6. L’Agence nationale de sécurité sanitaire, de l’alimentation, de l’environnement et du travail a estimé que le produit Ethosat 500 SC exploité en Pologne n’était pas identique au produit Ethosat SC exploité en France dès lors que la substance active utilisée n’a pas les mêmes origines. Or, en l’espèce, il n’est pas sérieusement contesté que l’Agence a demandé aux autorités polonaises les informations actualisées du produit Ethosat 500 SC et en a conclu que la substance active n’a pas les mêmes origines. En outre, en vertu de la protection des intérêts commerciaux rappelée par l’article 63 du règlement précité, l’Agence n’était pas tenue de donner la composition exacte des produits. Dès lors, au contraire de ce que soutient la société Gritche, il n’est pas établi que les deux produits sont identiques et le moyen tiré de la méconnaissance de l’article 52 du règlement précité doit être écarté.
7. Il résulte de ce qui précède, et sans qu’il soit besoin de se prononcer sur la fin de non-recevoir opposée en défense, que la société Gritche n’est pas fondée à demander l’annulation de la décision du 19 décembre 2022. Par voie de conséquence, ses conclusions à fins d’injonction et celles tendant à l’application des dispositions de l’article L. 761-1 du code de justice administrative doivent être rejetées.
DECIDE :
Article 1er : La requête de la société Gritche est rejetée.

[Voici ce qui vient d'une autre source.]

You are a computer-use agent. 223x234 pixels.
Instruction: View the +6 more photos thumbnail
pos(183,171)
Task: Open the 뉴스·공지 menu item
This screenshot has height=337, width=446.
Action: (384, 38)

Article 2 : Le présent jugement sera notifié à la société Gritche et à l’Agence nationale de sécurité sanitaire, de l’alimentation, de l’environnement et du travail.

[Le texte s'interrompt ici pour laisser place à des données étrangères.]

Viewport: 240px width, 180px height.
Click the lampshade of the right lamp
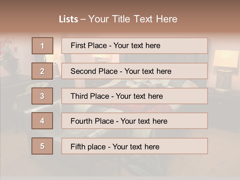pyautogui.click(x=226, y=59)
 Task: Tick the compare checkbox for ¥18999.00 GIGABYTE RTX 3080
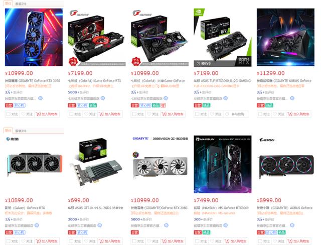(134, 241)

Délibéré après l’audience du 23 janvier 2025, à laquelle siégeaient :
M. Katz, président,
M. Fernandez, premier conseiller,
M. Boutet-Hervez, conseiller.
Rendu public par mise à disposition au greffe le 6 février 2025.
Le rapporteur,
D. Fernandez
Le président,
D. KatzLa greffière,
M. C
La République mande et ordonne au ministre de la santé et de la prévention, au ministre de la transition écologique et de la cohésion des territoires, au ministre de l’agriculture et de la souveraineté alimentaire, au ministre de l’économie, des finances et de la souveraineté industrielle et numérique ainsi qu’au ministre du travail, du plein emploi et de l’insertion chacun en ce qui les concerne ou à tous commissaires de justice à ce requis en ce qui concerne les voies de droit commun, contre les parties privées, de pourvoir à l’exécution de la présente décision.